## Prompt
Continue the article on Mark McGwire's steroid confession from the point where it stops.

Mark McGwire and the Ugly Truth

"There it is! Sixty-two! Touch first, Mark, you are the new single-season home run king!"

It may have taken some 11 years, but Mark McGwire has finally taken announcer Joe Buck's advice and touched base with all of us.

It was over a decade ago that Mark McGwire hit 70 home runs in one year, captured our hearts, and breathed some much-needed thrills and excitement back into the national pastime after the strike. It was almost five years ago that he stated flatly to a grand jury before Congress that he wasn't here to talk about the past. This presented America with a conflict that resonated long after all of the March Madness games of that day had been forgotten.

We have been conflicted about our views on Big Red ever since.

Just yesterday, McGwire came out and confessed to us much of what we already knew in an interview with Bob Costas on MLB Network. Perhaps there was really nothing newsworthy to come out of this, yet it stirred up plenty of old emotions and arguments nonetheless.

McGwire took 100 mph heat for repeatedly pleading the fifth, causing much frustration and outrage from fans angry at feeling double-crossed. The magical home run race of 1998 went from being an innocent children's bedtime story with a happy ending to a twisted cautionary tale that played fast and loose with our loyalties, our trust, and our fondest memories. Naturally, this made many want to point the finger. Sometimes the index, often the middle.

Sympathy comes in short supply in a jaded culture. Yes, McGwire was admitting fault with his repetition, but what few seemed to see was a man trapped. It was clear on his face that he knew the implications and the ramifications of his testimony, that he was greatly pained by this, and that he could find no other sensible option.

Throughout his baseball career, Big Mac had always carried himself with great pride, integrity, and a willingness to be the role model that the media asked of him, not unlike Cal Ripken, Jr. When he all but disappeared from public view following the testimony, it only made sense. Aside from the fact that he no longer had any obligation to be in front of a camera until now, that pride and integrity had been shattered, and Mark was likely spending his time somewhere coping with great shame, unable to discuss the matter without great difficulty. No one had to tell McGwire that he had just let down millions of little kids around the globe, he knew that, and it's a safe bet that this bothered him far more than it could bother you or me.

## Provided data
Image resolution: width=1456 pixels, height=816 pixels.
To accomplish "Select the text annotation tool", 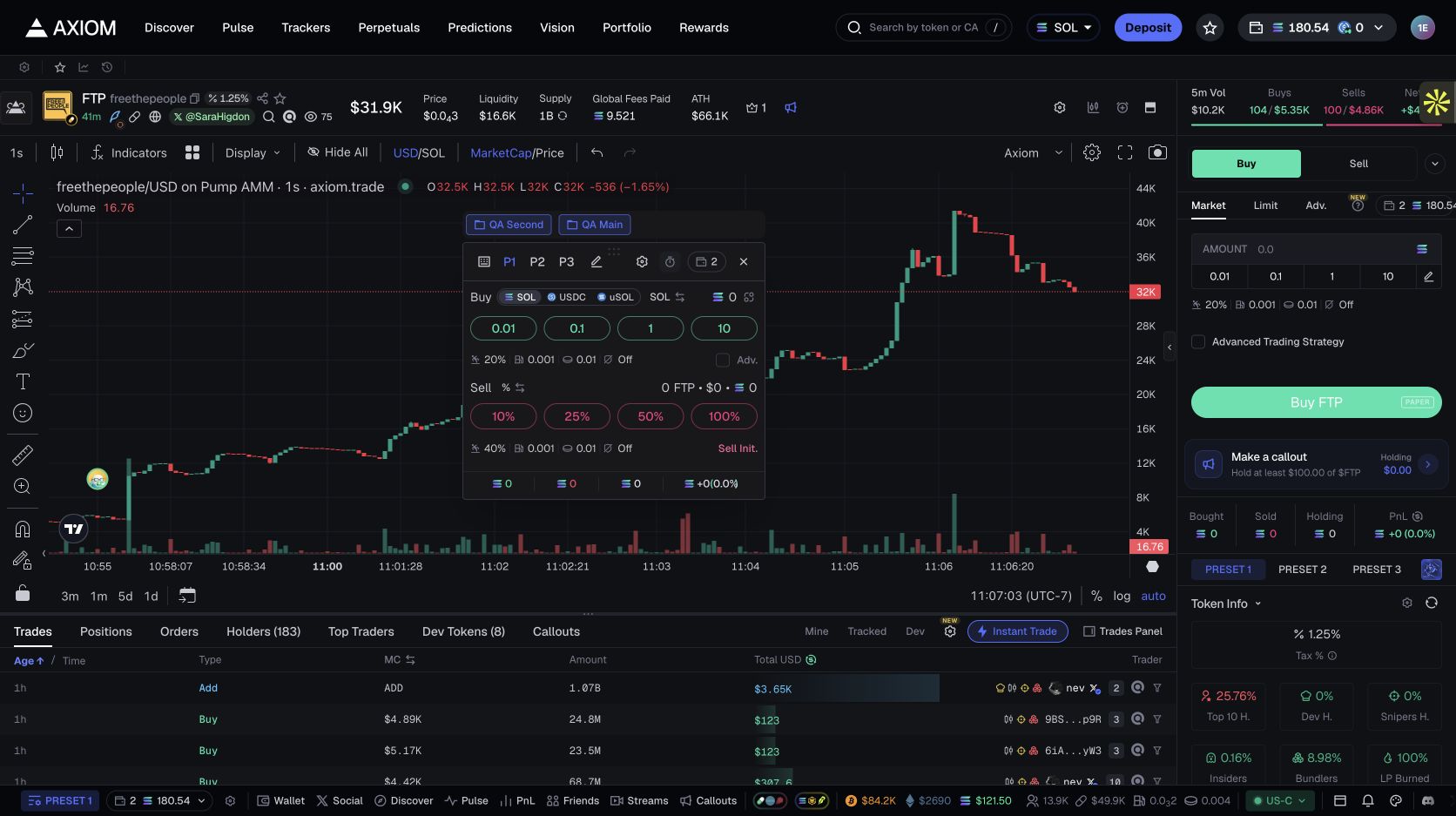I will pos(23,381).
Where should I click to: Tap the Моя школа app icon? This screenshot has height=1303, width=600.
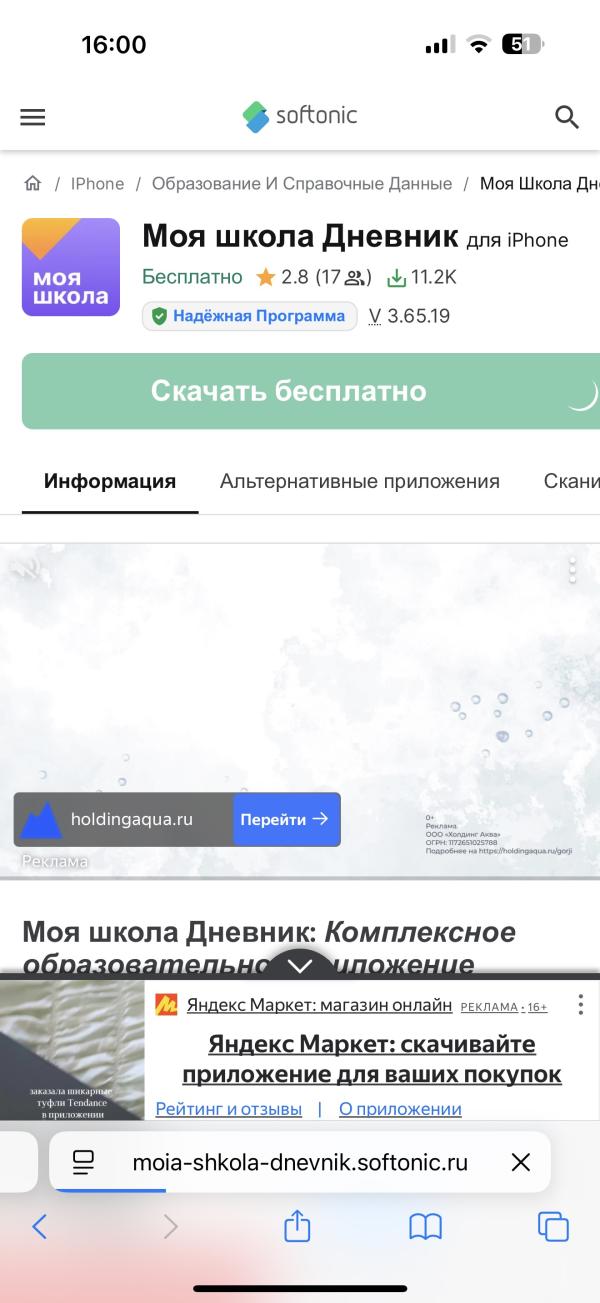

## Exercise result
During his interview with Bob Costas on MLB Network Monday night, McGwire's tearful and remorseful demeanor confirmed this notion, as he choked out the words, "Today was the hardest day of my life." Through the intermittent sniffling, McGwire claimed that he took steroids starting in 1993 and '94 to overcome the various injuries that had him perpetually on the disabled list. This part is all well and good. But there are several other elements of the interview that are troubling, to say the least.

I do not doubt Mark McGwire's sincerity, but a sincere man can still be misguided. For McGwire to believe that steroids played no role in his massively inflated ability to crush a baseball is highly questionable. His head and body in the late-'90s could be described much the same way. Throughout the '80s and the early-'90s, he could have been described as strong and muscular, but still lean, not quite imposing yet. By the late-'90s, he was the ballplayer who would have been the best candidate for the cover of Muscle & Fitness.

He continually cited his God-given abilities as the sole reason for his home run prowess, even as he continued to put up all his best career numbers in his mid-to-late 30s before quickly breaking down thereafter. Big Mac, in his older state, seems to be a man who is not dishonest as much as he is in denial.

I also could not imagine this being an appeal by Mark to get into the Hall of Fame. McGwire has too far a way to go with the voters to believe that this will change everything or anything. He also does not appear egotistical enough to crave the glory of induction over the simple piece of mind that this confession will allow him.

The other element to this is now an ongoing he-said, he-said with Jose Canseco, baseball's unofficial Devil's Advocate. Canseco alleges some sensational things to be true about McGwire's steroid use that Mark claims never happened. Heads says Jose has continually been right before about most of his allegations. Tails says Canseco is always going to want to sensationalize the truth since he is so fond of selling books on this matter. Time will tell who is ultimately right.

What struck me most, however, is the fact that Canseco actually agreed with McGwire about his God-given abilities to the point of saying, "I think Mark McGwire had so much natural given ability and an incredible swing that he probably would have broken those records anyway.” Even Jose himself will take Mark's side on that one. If it's true, it is a greater shame than anything Mark has ever felt.

What's worse is, time won't tell us the truth on this matter. We will simply never know.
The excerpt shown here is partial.